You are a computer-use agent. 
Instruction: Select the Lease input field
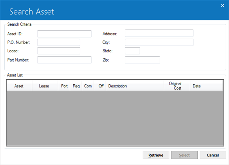coord(59,51)
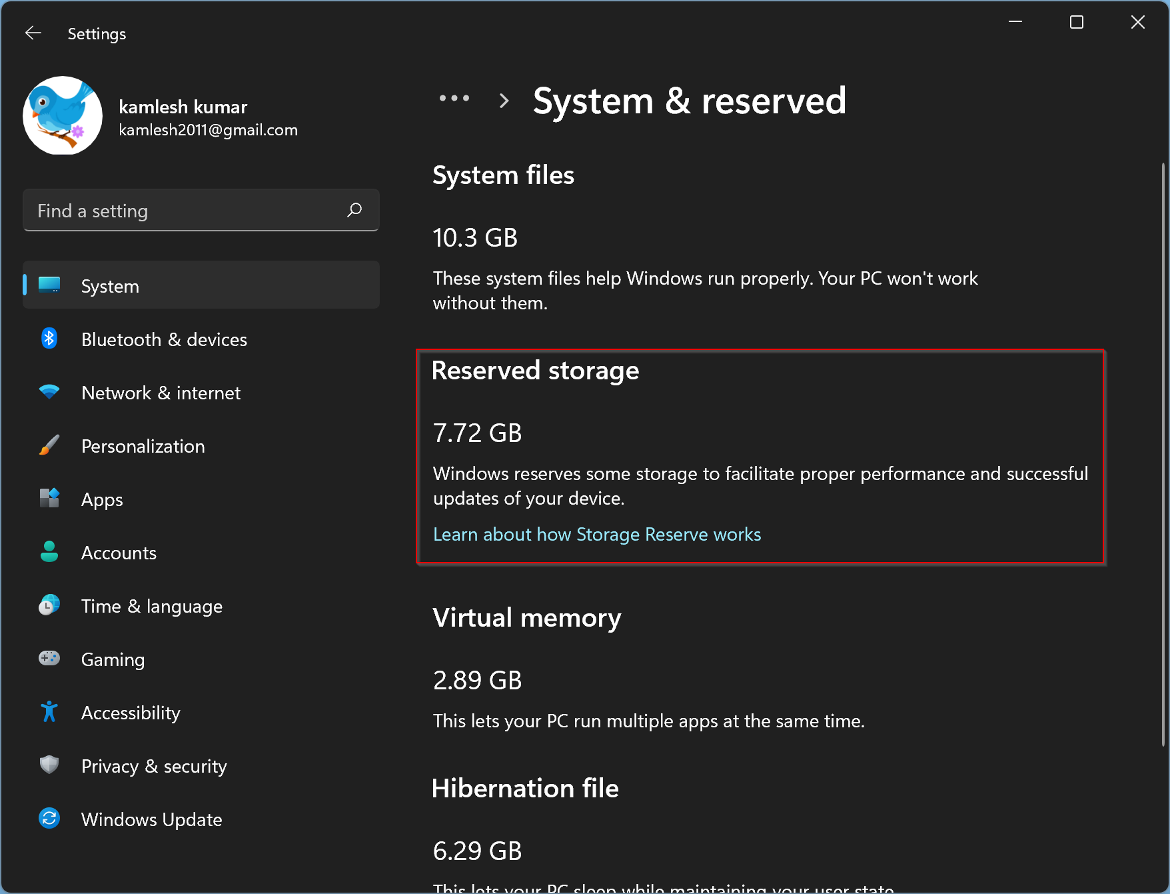Open Learn about how Storage Reserve works
This screenshot has height=894, width=1170.
coord(596,535)
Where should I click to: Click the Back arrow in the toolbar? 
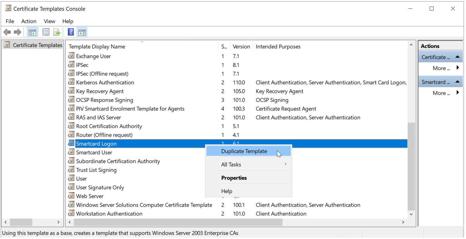click(x=7, y=32)
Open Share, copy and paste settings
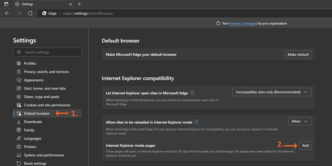This screenshot has width=332, height=166. pyautogui.click(x=41, y=96)
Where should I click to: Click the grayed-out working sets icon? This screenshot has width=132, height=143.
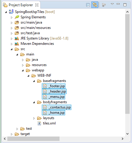tap(104, 5)
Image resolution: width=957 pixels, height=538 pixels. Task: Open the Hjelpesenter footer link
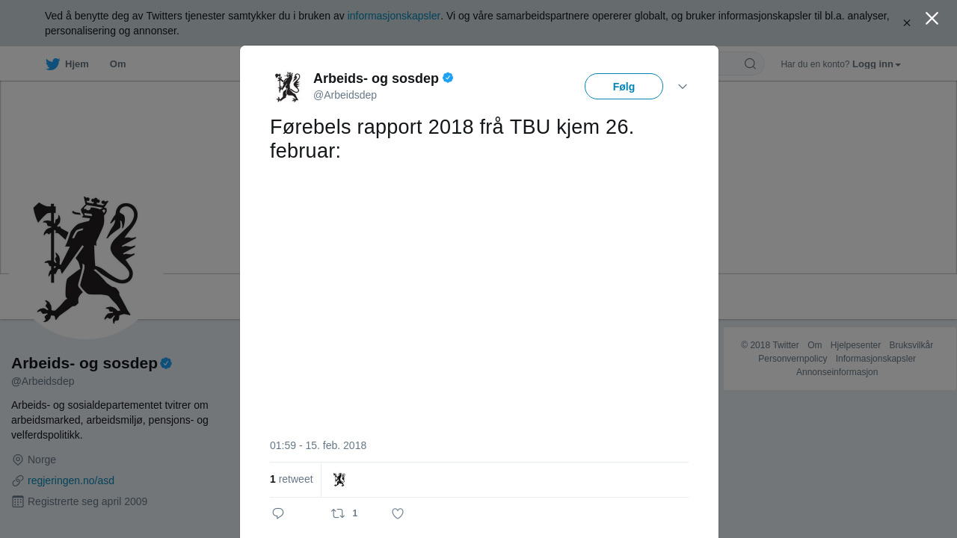click(855, 345)
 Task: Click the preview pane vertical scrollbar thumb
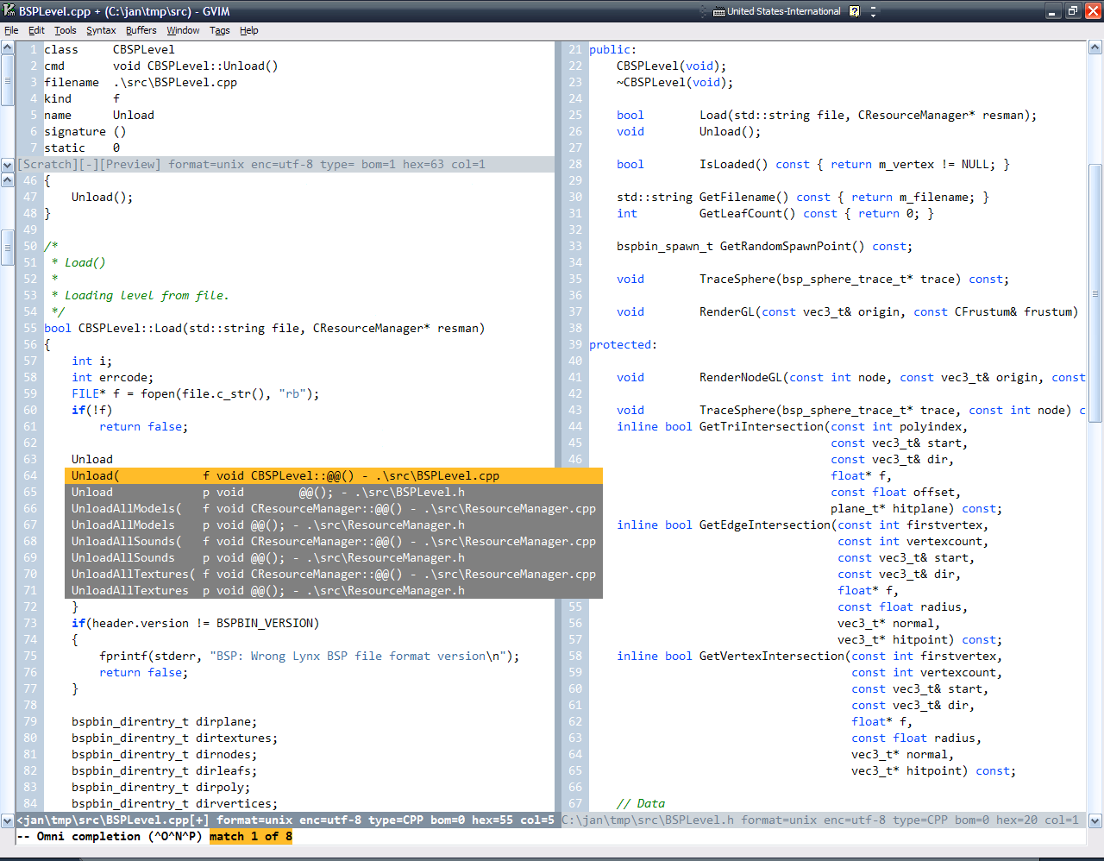(8, 82)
☆ ☆ ☆
TO DO
When you repeat the listing, keep it exact and leave the pictures behind.

RESPONSE TO THE EXERCISE
You are a computer-use agent. 
Instruction: Select the Lease input field
coord(59,51)
Open Learn about how Storage Reserve works
This screenshot has height=894, width=1170.
coord(596,535)
Where should I click to: Click the Back arrow in the toolbar? 
click(x=7, y=32)
Open Share, copy and paste settings
This screenshot has width=332, height=166. pyautogui.click(x=41, y=96)
Where should I click to: Click the grayed-out working sets icon? This screenshot has width=132, height=143.
tap(104, 5)
Image resolution: width=957 pixels, height=538 pixels. Task: Open the Hjelpesenter footer link
click(855, 345)
 Task: Click the preview pane vertical scrollbar thumb
(8, 82)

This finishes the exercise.